SOU English Professor to Highlight the Chicano Movement’s Literary and Artistic Legacy
(Ashland, Ore.) – Dr. Alma Rosa Alvarez, Southern Oregon University Professor of English and Writing, will present “40 years later, is the Chicana/o Arts Movement Dead?” Tuesday, October 23 at 4:00 p.m. in the Meese Room of the Hannon Library on the SOU campus. A reception follows immediately. The talk is free and open to the public.
The Chicana/o Literary Arts Movement was a powerful cultural force in the 1970s. Dr. Alvarez will take us on a journey through the complex history of the movement to its impact on today’s global society.
Included will be a highlight of the elements that have traditionally been included in Chicano literature, elements that have served to create a narrow perspective of what it means to be Chicano. Dr. Alvarez will demonstrate that while many Chicana/o literature professors champion the teaching of a literature inclusive of a variety of Chicana/o experiences, the themes, the elements articulated during the Movement have as much currency today as they did forty years ago.
“I believe this currency accounts for a ‘pause’ in the evolution of the Chicana/o Literary Movement which creates a paradox in light of Latino Literature being the fastest growing field of literary studies in the United States,” says Dr. Alvarez.

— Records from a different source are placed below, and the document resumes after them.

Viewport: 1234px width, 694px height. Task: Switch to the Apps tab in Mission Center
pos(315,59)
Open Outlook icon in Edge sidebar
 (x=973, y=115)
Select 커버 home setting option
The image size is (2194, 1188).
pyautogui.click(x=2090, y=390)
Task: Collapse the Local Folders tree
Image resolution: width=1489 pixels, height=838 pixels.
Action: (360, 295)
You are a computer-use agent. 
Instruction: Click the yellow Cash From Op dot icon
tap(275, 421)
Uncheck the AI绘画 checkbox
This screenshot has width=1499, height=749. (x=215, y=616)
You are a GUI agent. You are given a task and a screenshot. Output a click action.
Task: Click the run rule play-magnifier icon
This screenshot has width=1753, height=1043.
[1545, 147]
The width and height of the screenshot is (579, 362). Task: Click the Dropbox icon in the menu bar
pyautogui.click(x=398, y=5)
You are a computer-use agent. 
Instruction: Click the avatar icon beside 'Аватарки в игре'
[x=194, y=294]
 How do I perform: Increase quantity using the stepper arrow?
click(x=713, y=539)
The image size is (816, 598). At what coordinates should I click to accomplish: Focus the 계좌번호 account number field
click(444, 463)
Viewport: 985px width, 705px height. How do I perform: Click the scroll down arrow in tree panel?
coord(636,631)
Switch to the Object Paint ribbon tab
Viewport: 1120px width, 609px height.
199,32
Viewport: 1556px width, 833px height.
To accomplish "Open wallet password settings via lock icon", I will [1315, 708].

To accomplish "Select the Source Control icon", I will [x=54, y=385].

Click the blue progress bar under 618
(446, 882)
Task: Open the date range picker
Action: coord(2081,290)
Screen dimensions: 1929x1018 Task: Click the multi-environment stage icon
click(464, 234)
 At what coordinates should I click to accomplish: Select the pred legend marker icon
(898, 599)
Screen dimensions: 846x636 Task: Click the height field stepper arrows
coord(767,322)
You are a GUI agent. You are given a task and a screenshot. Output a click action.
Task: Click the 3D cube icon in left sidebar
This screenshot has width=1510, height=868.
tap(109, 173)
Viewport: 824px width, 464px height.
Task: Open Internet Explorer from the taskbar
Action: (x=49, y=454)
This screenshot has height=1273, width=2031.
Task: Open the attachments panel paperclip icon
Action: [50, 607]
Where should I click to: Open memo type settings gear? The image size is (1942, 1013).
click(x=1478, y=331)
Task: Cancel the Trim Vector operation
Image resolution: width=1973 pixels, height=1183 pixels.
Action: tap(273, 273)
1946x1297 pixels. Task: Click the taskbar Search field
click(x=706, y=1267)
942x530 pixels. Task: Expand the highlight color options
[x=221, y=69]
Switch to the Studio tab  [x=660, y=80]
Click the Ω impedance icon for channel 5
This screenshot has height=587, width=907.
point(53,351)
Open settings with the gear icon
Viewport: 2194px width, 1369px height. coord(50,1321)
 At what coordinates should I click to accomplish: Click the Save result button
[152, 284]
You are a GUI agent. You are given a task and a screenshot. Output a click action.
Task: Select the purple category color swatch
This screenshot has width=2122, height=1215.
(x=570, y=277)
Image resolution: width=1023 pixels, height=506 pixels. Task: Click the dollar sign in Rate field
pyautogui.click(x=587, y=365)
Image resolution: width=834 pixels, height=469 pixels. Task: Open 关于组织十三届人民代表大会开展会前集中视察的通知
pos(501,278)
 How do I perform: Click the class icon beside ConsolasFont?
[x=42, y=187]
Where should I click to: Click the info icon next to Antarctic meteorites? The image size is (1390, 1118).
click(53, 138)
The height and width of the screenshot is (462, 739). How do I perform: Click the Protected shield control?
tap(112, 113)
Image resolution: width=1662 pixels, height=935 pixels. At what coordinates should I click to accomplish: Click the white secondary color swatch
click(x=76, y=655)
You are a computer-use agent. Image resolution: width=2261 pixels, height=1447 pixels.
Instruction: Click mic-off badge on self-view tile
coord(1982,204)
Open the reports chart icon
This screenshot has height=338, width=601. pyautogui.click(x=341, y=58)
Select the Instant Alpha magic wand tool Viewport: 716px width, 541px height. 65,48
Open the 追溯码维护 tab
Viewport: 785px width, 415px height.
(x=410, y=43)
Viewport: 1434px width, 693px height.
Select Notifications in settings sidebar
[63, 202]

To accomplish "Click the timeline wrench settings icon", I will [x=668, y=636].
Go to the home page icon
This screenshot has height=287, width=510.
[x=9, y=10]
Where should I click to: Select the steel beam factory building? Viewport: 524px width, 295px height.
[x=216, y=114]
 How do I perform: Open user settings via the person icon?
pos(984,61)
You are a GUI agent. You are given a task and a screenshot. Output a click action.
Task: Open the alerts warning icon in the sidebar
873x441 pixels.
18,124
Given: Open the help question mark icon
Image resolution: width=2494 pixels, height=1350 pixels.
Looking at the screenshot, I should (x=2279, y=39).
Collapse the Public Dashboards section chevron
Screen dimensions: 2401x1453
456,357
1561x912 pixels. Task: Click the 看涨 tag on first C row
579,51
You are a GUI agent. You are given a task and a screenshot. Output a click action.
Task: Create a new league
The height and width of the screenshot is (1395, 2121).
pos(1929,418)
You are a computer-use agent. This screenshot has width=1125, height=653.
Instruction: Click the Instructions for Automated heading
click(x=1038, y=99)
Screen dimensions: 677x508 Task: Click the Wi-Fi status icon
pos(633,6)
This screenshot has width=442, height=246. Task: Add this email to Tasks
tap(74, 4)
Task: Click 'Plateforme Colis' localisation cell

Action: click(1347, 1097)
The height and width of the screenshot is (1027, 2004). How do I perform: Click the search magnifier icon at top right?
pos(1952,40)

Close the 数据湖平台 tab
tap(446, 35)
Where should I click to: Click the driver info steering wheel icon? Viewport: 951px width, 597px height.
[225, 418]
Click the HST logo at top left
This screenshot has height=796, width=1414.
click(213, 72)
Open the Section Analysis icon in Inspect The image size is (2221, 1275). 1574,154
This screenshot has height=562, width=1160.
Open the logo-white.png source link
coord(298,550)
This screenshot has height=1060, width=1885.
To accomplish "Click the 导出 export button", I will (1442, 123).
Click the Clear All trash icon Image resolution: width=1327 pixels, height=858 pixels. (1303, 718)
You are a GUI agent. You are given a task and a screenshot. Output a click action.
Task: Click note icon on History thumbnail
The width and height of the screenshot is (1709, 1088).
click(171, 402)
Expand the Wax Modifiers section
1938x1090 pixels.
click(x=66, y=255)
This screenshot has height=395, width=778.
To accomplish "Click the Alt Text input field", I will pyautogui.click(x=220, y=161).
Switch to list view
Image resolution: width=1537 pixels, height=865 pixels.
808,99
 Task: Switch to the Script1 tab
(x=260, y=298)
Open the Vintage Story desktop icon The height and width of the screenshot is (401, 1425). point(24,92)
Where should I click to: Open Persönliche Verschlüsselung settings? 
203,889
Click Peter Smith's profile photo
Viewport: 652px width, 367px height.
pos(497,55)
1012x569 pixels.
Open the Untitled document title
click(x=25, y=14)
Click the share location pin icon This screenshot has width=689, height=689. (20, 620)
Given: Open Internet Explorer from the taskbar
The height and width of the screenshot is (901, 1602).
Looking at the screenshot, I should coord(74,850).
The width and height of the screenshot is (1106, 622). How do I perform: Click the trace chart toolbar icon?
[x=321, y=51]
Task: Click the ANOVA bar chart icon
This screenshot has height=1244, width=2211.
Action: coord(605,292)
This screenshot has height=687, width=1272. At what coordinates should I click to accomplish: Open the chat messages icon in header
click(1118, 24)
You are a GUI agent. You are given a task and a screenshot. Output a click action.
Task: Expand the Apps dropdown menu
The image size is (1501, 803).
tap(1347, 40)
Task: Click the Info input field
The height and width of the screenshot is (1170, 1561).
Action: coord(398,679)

Professor Alvarez has taught English and writing at Southern Oregon University since 1996. She also helps advise Southern Oregon University’s Latino Student Union and Newman Center Club and is a McNair Scholar mentor. Dr. Alvarez has spent summers teaching writing to young Native American students through SOU’s Konaway Nika Tillicum camp. She has participated in workshops and delivered keynotes at Rogue Community College’s Club Latino.
Dr. Alvarez holds a bachelor’s degree in English and Mexican American Studies from California State University, Dominguez Hills, a master’s in English from the University of California at Santa Barbara, and a Ph.D. in English Literature from the University of California at Santa Barbara.
The Insights Distinguished Lecture Series was created by SOU President Mary Cullinan “to showcase the excellent work of our faculty and to share the high caliber of SOU teaching and research with audiences from on and off campus.”